Factory growth worldwide also weakened last month, surveys from Europe to Asia showed earlier.

All that fueled a 2.3 percent tumble in the S&P 500 U.S. index <.SPX>, the biggest one-day fall since mid-August 2010.

Emerging equities shed 1.2 percent <.MSCIEF>, with Chinese markets closing 1.4 percent lower at a four-month low <.SSEC>.

European stocks also fell. The FTSEurofirst 300 <.FTEU3> index of top European shares was down 0.9 percent, after a one percent tumble on Wednesday.

Mining and energy firms were hardest hit as investors fretted that global commodity demand would weaken.
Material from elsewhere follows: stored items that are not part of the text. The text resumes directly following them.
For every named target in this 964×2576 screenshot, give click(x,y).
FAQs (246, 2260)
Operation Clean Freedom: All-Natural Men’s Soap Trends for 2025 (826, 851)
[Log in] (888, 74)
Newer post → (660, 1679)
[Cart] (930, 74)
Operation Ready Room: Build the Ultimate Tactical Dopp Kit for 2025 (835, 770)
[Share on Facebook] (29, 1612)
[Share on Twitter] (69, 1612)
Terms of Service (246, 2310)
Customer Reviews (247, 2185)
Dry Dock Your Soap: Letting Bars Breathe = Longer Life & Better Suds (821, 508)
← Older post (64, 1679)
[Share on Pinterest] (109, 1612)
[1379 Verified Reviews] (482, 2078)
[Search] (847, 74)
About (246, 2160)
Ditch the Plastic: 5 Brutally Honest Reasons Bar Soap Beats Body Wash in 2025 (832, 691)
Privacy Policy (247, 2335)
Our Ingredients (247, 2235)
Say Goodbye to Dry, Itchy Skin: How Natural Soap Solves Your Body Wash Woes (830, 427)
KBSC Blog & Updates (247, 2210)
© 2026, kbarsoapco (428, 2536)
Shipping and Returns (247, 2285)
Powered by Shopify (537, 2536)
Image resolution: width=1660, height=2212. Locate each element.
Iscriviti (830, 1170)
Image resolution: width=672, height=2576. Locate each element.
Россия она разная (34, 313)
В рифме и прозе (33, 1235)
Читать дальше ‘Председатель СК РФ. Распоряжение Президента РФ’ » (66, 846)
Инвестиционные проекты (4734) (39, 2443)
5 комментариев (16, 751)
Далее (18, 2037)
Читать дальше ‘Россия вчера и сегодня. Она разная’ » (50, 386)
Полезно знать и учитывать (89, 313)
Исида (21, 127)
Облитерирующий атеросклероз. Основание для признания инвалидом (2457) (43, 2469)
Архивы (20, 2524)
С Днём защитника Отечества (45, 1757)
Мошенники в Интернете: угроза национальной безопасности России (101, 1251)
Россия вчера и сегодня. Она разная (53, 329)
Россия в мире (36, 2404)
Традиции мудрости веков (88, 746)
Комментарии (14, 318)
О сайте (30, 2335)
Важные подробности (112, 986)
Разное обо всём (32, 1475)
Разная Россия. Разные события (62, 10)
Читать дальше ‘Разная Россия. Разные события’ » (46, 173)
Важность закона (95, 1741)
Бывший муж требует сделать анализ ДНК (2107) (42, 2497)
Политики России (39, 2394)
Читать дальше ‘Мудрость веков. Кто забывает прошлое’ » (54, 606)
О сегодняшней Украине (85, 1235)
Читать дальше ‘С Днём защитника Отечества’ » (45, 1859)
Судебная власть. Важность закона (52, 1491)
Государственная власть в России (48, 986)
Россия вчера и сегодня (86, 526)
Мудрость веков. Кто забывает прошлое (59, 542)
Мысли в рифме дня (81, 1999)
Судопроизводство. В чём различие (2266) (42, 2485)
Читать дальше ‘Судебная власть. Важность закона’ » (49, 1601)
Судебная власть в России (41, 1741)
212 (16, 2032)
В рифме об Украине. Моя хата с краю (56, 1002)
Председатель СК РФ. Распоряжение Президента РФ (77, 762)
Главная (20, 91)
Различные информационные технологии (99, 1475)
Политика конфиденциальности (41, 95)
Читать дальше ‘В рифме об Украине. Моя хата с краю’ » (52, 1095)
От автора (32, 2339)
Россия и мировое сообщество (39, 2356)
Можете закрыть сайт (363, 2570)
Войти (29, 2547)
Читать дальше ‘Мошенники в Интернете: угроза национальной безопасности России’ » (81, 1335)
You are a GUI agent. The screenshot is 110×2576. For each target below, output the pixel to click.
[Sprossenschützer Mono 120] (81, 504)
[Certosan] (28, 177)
Stocks such as Antofagasta and Xstrata fell between 2.4 percent and 2.8 percent shortly after opening.

Earlier in Asia, Japanese shares fell 1.7 percent <.N225>, hit also by the political backdrop as Prime Minister Naoto Kan said he would resign once he gets a nuclear crisis under control.


Markets are now awaiting U.S. non-farm payrolls data, seen as the best barometer of the world's largest economy, with analysts slashing their estimates on job creation.

The median forecast of U.S. payrolls growth in May in a Reuters poll was revised down to 150,000 from the prior forecast of 180,000 after a report on Wednesday reflected weak private sector employment activity.

The dollar remained near a one-month low against a basket of currencies <.DXY> and hovered near a record low versus the Swiss franc on Thursday.

I don't think anyone is really expecting Friday's U.S. employment data to be strong. Investors have already tried to price in possible low figures on Friday, selling the dollar, said Sumino Kamei, a senior currency analyst at the Bank of Tokyo-Mitsubishi UFJ.

A lot will depend on whether yields on U.S. debt stay depressed for a while longer.

Ankita Dudani, currency strategist at RBS in London added: We're in a stage where the dollar will be soft if people become concerned about weak U.S. data, as QE3 could become a by-product of that.

She was referring to the possibility of a third phase of U.S. quantitative easing -- effectively more money printing by the Fed once its current program ends.

The euro rose half a percent against the greenback to a three-week high, though Greece's debt woes were seen capping the single currency's gains. Moody's on Wednesday cut Greece's ratings by three notches deep into junk territory.

Recent data weakness has seen investors pile into U.S. Treasuries, with 10-year yields falling under 3 percent on Wednesday for the first time since last December. Treasuries dipped only slightly off those levels while German Bunds and UK gilts rallied as the flight to safety continued.

Bunds were at four-month highs.

On global commodity markets, crude futures fell for the second day in a row while metals prices also extended losses.

By 5 a.m. EDT, Brent oil fell 44 cents to $114.09 a barrel, while U.S. futures lost 58 cents to $99.71. Fears of a slower U.S. recovery deepened after data showed a 3.5 million-barrel jump in U.S. crude stockpiles last week, according to the American Petroleum Industry report.